In Fig. 1 different versions of the annular groove are shown in cross section. The ring groove can have a rectangular (a), triangular (b) or rounded (c) cross-sectional profile. At the bottom of the ring groove there can be a circumferential ridge (d) that leads to solid dosage forms that have a notch on one side of their upper surface.

Referring to FIG. 2, the interim rule depending on the design of the interstices successive teeth of a ring are available Do sierungsformen with prism shape (a), Prism cone shape (b) or articulated body shape (c).

Fig. 3 illustrates the construction principle of a Walzenpaa res with two tracks, one roller having two circumferential ring grooves with a rounded cross-sectional profile and the other roller has two circumferential rings of radially outwardly extending teeth, the spaces between successive teeth having a rounded longitudinal profile . Fig. 3 shows above a cross section of the roller pair through the roller axes.

Fig. 3 shows below a cross section of the roller pair perpendicular to the roller axes.

Claims (6)

1. Process for the preparation of solid dosage forms

• a) producing a plastic mixture which contains at least one active ingredient and at least one polymeric binder, and
• b) Forming the plastic mixture to the fixed dosage forms in a calender with two counter-rotating molding rolls, characterized in that a molding roll has at least one circumferential circumferential groove and the other molding roll has at least one circumferential ring extending radially outwards extending teeth which can engage in the annular groove.

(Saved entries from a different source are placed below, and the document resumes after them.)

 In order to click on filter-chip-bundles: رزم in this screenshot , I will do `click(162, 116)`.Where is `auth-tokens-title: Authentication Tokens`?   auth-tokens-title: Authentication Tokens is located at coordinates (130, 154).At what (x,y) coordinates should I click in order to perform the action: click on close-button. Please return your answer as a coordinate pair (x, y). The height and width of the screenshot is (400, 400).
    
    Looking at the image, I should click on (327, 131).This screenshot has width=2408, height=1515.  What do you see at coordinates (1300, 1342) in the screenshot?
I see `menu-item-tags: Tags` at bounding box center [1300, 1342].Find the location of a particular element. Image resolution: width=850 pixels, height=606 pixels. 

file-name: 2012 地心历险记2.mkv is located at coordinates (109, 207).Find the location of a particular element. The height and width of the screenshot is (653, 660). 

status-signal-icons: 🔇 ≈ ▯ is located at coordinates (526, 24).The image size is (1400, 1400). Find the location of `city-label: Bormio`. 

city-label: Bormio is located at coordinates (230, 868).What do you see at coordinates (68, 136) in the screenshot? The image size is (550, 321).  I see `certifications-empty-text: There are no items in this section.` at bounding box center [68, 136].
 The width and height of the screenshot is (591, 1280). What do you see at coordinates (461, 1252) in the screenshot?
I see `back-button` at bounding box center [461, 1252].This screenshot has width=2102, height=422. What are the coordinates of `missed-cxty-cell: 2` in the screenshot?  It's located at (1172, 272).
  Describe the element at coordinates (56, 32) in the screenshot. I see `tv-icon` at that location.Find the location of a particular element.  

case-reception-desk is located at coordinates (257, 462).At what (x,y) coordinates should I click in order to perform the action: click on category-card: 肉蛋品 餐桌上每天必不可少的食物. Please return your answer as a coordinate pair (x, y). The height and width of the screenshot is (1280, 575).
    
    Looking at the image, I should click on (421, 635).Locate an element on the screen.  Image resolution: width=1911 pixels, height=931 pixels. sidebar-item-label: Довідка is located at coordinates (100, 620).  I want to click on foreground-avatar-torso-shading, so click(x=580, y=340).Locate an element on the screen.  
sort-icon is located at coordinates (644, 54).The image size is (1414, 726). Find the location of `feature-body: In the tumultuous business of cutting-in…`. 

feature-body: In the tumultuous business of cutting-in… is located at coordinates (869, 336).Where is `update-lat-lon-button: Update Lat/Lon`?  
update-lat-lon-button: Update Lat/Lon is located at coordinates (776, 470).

2. The method according to claim 1, characterized in that the Ring groove has a rounded cross-sectional profile. 3. The method according to claim 1 or 2, characterized in that the gaps between successive teeth of a wreath have a rounded longitudinal profile. 4. The method according to any one of the preceding claims, characterized characterized that a circulate at the bottom of the ring groove the bridge and the teeth have a corresponding recess exhibit. 5. The method according to any one of the preceding claims, characterized characterized that the dosage forms obtained deburred be tested. 6. Solid dosage forms, available according to the procedure below one of claims 1 to 5.